■ Directions for this task ■
In how many lines of the records does the word "will" appear? Reply with the number and nothing else.

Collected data
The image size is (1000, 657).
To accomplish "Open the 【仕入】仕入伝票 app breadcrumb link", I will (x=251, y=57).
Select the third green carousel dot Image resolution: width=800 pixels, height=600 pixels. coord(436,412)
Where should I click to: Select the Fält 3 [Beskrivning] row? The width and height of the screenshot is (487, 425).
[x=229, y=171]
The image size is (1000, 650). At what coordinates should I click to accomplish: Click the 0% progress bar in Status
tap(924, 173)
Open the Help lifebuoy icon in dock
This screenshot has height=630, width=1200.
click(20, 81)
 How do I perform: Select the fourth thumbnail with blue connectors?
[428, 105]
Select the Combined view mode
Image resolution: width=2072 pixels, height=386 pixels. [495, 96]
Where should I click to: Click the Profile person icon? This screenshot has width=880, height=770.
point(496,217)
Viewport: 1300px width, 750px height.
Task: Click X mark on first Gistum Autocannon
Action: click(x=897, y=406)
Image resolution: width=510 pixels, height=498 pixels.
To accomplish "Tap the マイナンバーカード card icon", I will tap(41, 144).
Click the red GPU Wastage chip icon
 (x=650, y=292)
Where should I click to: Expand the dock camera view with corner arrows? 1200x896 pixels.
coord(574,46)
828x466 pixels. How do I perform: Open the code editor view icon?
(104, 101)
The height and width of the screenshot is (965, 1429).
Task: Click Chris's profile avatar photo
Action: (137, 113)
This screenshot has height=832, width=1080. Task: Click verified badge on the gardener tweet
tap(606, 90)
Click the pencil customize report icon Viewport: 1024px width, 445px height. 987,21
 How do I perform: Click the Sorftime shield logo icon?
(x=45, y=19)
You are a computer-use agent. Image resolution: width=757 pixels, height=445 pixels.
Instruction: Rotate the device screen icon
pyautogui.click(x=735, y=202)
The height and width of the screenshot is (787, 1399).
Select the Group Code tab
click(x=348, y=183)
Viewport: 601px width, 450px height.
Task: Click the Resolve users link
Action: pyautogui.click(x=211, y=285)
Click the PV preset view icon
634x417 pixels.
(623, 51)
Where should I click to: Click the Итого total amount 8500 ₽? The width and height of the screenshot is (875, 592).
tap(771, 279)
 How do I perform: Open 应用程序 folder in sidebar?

■ Written solution ■
2